As it turns out, the 31 Bilal-boosting headlines were made up by AI, and either nobody caught it ahead of time, or nobody cared to change it.

"After review," the unattributed statement from Bilal's campaign provided to the Inquirer reads, "it has been determined that an outside consultant for the reelection campaign utilized ChatGPT."

Sheriff Then

As the unsigned statement claims, ChatGPT "generated fake news articles to support the initiatives that were part of the AI prompt" using "talking points" provided to the unidentified consultant. The chatbot then, apparently, spat out a bunch of BS — a process known as "hallucination," when chatbots confidently present bogus information as fact.

Earlier in the week, the newspaper reported that the supposed supportive articles, which were attributed to local media including the Inquirer and Philadelphia broadcast affiliate stations, but couldn't be located when searching by their dates and headlines. A spokesperson for one such affiliate, NBC10, confirmed as much in their own statement.

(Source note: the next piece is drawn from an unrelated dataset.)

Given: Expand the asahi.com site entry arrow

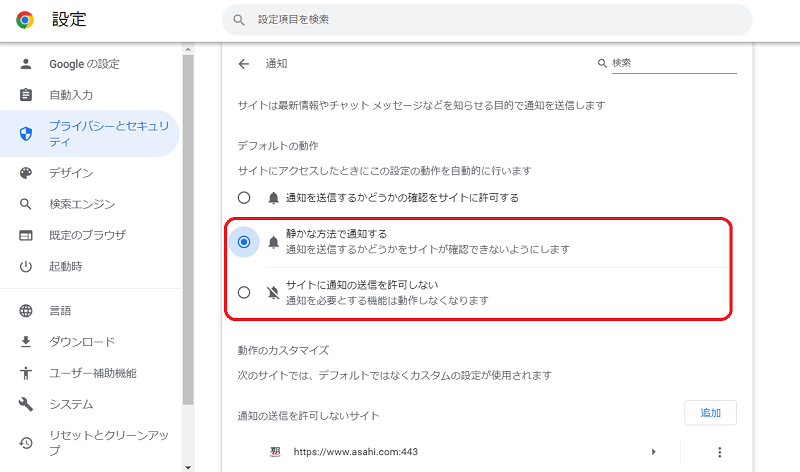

"We have one video similar to the Sheriff’s Office’s headline about the Sheriff’s Office handing out free gun locks," NBC10 representative Diana Torralvo wrote to the newspaper in an email. "However, that story was done in 2016, before Rochelle Bilal was in office."

While the confirmations from both the campaign and NBC10 paint a partial portrait of what went on here, there are, of course, lots of outstanding questions raised by the terse, unattributed admission. Who was the consultant, one is forced to wonder, and why wasn't their work fact-checked? Were they advised to use ChatGPT, or did they do so to save time?

Given that the sheriff's office hasn't responded to media requests at all, including from Futurism, those mysteries are likely to linger.